Kenilworth Park and Aquatic Gardens
Introduction
Text-to-speech Audio
Images
Waterlilies from the Park.
Backstory and Context
Text-to-speech Audio
In the 1880s, Civil War veteran Walter Shaw bought a patch of land that is today the Kenilworth Park and Aquatic Gardens. Part of the reasoning behind purchasing the land was to make space for aquatic gardens for him to grow. Though the wetlands themselves had character to them, Shaw, a native of Maine, decided to bring in waterlilies from the state, which quickly flourished. As the plants began to thrive, Shaw decided to bring in a great deal of additional plants, and began crafting the garden into a public attraction, the W.B. Shaw Lily Ponds, in 1912.

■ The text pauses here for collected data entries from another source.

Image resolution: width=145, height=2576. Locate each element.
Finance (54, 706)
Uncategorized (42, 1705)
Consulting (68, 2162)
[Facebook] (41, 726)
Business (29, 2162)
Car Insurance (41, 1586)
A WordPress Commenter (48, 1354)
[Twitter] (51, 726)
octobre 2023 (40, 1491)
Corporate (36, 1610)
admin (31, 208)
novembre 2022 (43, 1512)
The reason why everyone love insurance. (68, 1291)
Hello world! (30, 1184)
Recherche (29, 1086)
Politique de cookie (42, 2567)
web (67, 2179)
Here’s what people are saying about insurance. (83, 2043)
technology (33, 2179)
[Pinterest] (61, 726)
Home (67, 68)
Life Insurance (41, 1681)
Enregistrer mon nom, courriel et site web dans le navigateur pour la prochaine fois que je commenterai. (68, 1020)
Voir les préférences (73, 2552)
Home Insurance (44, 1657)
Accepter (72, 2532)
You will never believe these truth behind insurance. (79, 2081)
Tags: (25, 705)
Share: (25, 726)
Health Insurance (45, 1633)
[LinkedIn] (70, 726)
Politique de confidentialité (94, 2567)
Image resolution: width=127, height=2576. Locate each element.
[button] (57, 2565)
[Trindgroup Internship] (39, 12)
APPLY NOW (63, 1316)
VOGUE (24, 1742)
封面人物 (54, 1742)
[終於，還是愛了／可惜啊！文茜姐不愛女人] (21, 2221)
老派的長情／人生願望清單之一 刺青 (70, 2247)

The W.B. Shaw Lily Ponds flourished
for the next decade, but in 1921, Shaw passed away, leaving the Ponds to his
daughter, Helen Shaw Fowler. By this time, the Ponds were a regular site of
visitation by numerous dignitaries and Presidents of the United States, but the
Anacostia River had recently been filled with an excessive amount of silt.
Because of this, the river had to be dredged, which threatened the livelihood
of the Ponds. Threatened with closure because of this, Fowler worked to keep
the Ponds alive, and in 1938, negotiation with Congress resulted in the
purchasing of the Ponds by Congress and converting it into a national park.